We therefore hope to improve tooling for HDT this week such that
several large gigaquad-range conversions can move forward, including
PubChemRDF and Bio2RDF. Javier has kindly given me GitHub collaborator
access to the HDT tooling [2], which will facilitate this work.
Other pressing issues of import for this community with regards to
using HDT (as it is today) concern first and foremost:
1. HDT's lack of native quad support. Right now, if somebody wishes to
publish a bioinformatics dataset as HDT, they'd have to publish one
file (.hdt.gz) per graph, which may entail thousands or tens of
thousands of files for one dataset. (Two files per graph if publishing
also the index files.)
2. HDT index files right now are not interoperable between
implementations [3], which is a problem for anybody who would like to
publish or consume HDT datasets--basically, right now, one wouldn't
publish the index file and anybody consuming the files would have to
generate it themselves, putting a damper on the utility of this
dataset publishing pipeline.
We probably won't have a chance to address these two more fundamental
issues this week, however, and as noted in my earlier email today
others elsewhere are in any case already tackling them.

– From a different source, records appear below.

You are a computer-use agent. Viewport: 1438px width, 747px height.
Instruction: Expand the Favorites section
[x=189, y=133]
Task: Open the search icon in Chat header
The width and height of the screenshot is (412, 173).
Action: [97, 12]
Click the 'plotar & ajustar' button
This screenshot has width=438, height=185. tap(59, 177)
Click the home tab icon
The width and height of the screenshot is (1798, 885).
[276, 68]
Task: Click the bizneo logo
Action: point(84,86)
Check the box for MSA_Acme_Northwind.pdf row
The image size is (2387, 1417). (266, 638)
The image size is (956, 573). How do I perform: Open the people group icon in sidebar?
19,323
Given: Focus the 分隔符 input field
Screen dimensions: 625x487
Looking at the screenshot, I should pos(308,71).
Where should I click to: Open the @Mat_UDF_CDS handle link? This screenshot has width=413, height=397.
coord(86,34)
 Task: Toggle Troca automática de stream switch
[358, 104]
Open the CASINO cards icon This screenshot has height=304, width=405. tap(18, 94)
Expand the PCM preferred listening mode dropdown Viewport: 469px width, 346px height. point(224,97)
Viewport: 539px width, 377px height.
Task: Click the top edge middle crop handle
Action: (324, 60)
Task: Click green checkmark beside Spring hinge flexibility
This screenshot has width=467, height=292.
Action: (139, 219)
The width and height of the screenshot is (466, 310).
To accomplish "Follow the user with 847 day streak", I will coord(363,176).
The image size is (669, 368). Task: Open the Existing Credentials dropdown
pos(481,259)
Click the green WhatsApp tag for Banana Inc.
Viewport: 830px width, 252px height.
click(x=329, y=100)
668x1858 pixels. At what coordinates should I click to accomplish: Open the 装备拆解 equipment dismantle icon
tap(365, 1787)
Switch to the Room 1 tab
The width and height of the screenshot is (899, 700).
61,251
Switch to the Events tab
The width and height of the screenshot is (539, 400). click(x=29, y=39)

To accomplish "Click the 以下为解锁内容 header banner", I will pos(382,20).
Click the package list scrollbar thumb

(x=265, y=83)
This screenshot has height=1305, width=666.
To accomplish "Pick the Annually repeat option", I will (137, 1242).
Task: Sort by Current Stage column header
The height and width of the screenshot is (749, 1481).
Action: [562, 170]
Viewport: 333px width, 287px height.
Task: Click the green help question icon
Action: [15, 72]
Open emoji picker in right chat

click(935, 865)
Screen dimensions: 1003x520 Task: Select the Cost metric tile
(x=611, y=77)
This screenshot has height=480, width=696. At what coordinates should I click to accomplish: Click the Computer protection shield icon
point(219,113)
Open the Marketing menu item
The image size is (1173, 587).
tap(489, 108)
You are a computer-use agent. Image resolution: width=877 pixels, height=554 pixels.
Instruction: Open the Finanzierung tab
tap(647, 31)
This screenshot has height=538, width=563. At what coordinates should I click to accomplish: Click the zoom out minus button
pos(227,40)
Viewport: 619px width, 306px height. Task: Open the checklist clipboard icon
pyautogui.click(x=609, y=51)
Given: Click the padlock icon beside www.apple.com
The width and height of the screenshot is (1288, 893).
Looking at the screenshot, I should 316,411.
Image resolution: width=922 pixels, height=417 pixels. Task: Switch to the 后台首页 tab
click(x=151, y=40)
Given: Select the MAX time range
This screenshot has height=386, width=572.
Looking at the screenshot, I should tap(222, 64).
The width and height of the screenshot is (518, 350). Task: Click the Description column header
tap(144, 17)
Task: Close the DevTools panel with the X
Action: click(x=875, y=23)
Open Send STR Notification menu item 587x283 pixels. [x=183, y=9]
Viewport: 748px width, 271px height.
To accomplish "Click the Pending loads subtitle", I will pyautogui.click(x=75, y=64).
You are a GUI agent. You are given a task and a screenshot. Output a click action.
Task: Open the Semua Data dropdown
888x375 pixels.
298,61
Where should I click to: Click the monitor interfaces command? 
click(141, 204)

For those who wish to follow along remotely, we'll be using this
BioHDT mailing list [4] and the BioHackathon 2016 wiki [5] for
collaboration.
Kind regards,
Arto
[1]
http://2016.biohackathon.org/
[2]
https://github.com/rdfhdt
[3]
https://github.com/rdfhdt/hdt-cpp/issues/7
[4]
https://groups.google.com/forum/#!forum/biohdt
[5]
https://github.com/dbcls/bh16/wiki